The long awaited follow-up to Open ESB & GlassFish: JMS messaging (part 1) is finally here...well, long awaited for me that is :) I've been waiting since March to get back to OpenESB and GlassFish to implement our business use case. My hope for this post was to have GlassFish working with ActiveMQ embedded in Geronimo but I'm not quite there yet. However, I feel confident that I have a solution that will work.

First a quick review on what I was trying to do in part 1. My initial approach to integrating ActiveMQ embedded in Geronimo, was to configure ActiveMQ's resource adapter in GlassFish in order for my business processes to use a set of queues in Geronimo. One thing I realized is that the configuration for my initial approach was taking me down a path of using ActiveMQ in Geronimo for all queuing which was not what I wanted to do. I just wanted to access a set of queues in Geronimo from business processes deployed in GlassFish and use the embedded queuing support in GlassFish for other JMS activity.

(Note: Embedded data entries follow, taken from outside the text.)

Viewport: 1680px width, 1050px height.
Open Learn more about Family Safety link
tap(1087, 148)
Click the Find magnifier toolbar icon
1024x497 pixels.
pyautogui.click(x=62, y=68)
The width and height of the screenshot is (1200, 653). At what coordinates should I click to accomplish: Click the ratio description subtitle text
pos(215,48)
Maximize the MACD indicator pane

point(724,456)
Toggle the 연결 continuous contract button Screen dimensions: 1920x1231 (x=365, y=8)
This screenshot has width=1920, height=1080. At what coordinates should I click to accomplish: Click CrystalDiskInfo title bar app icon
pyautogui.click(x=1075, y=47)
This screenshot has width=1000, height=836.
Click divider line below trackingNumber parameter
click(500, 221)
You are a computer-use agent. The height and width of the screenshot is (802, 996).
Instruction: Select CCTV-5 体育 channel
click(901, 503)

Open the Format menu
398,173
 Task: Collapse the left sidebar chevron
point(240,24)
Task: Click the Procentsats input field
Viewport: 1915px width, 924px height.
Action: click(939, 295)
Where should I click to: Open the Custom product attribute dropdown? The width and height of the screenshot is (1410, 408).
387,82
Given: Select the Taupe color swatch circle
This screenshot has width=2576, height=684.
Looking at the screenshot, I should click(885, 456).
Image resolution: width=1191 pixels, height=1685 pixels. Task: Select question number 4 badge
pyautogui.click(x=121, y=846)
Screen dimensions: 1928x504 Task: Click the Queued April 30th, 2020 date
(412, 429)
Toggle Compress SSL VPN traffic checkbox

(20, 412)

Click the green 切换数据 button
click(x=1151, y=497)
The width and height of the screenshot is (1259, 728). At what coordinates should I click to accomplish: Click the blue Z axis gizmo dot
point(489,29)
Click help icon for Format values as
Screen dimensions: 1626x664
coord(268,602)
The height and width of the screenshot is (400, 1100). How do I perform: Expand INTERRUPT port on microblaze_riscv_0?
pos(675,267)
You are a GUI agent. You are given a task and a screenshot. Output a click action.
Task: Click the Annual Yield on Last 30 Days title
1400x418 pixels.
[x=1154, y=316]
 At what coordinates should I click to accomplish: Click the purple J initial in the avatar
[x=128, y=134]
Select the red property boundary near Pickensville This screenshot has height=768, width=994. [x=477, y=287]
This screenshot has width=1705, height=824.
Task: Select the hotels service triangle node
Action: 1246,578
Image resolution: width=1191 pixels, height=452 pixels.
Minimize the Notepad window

So I had to start again with my trusty pal Google and it turned up Ramesh Parthasarathy's Blog GlassFish V2 and ActiveMQ 4.1.

Remesh's post describes how to use the generic JMS resource adapter available in GlassFish make ActiveMQ queues available to components deployed in GlassFish. When you get it working your component (MDB) references the ActiveMQ queue through a typical resource reference as you would for a Datasource or other EJBs. The generic resource adapter provides a "bridge" by using JNDI. Some observations about the generic ra support in GlassFish:

What I like:
  • The concept of accessing remote queues as resource references. This is something all J2EE developers understand and can use.
  • No coding...this is all configuration based. You do have to code up and configure an MDB to access a remote queue.
What I don't like:
  • Lots of configuration. I can't pin this on GlassFish, J2EE applications in general have a lot of configuration which lends themselves to delicate deployments. Java EE 5 has made it a lot easier with annotations and dependency injection. However, because of limitations with annotations (i.e. not being able to specify what resource adapter you want to use) I have to use J2EE 1.4.
  • The use of com.sun.jndi.fscontext.RefFSContextFactory. This file system-based context factory works fine. However, you need to create and maintain the .bindings file for the generic ra. For example, this means if you create a new queue in ActiveMQ or change a queue name you have to update the .bindings file. I hope to experiment with other context factories within Geronimo but for now I'll continue with the FS context factory.
What concerns me:
  • Stability and availability. I've experienced some issues with GlassFish not recovering when ActiveMQ is not available and becomes available again.
  • Transactional oddities...I'm currently dealing with some odd container-managed transactional exceptions with my MDB using the ActiveMQ queues that I cannot reproduce. Hopefully this is just a configuration problem.
What is next for me is to work through the transaction exceptions and then test the solution with Geronimo. Initial tests are encouraging which should not be a surprise because ActiveMQ is embedded in Geronimo. After that it's onto building the BPEL processes and supporting components.

3 comments:

Anonymous said...

SOA Lab ?

Anonymous said...

Where's the beef?

Rod Biresch said...

Unfortunately, I haven't been able to get back to Open ESB since this post and I don't know if/when it will happen. My priorities have changed and that little thing called work is getting in the way :) I hope that you continue to get some value out of this post.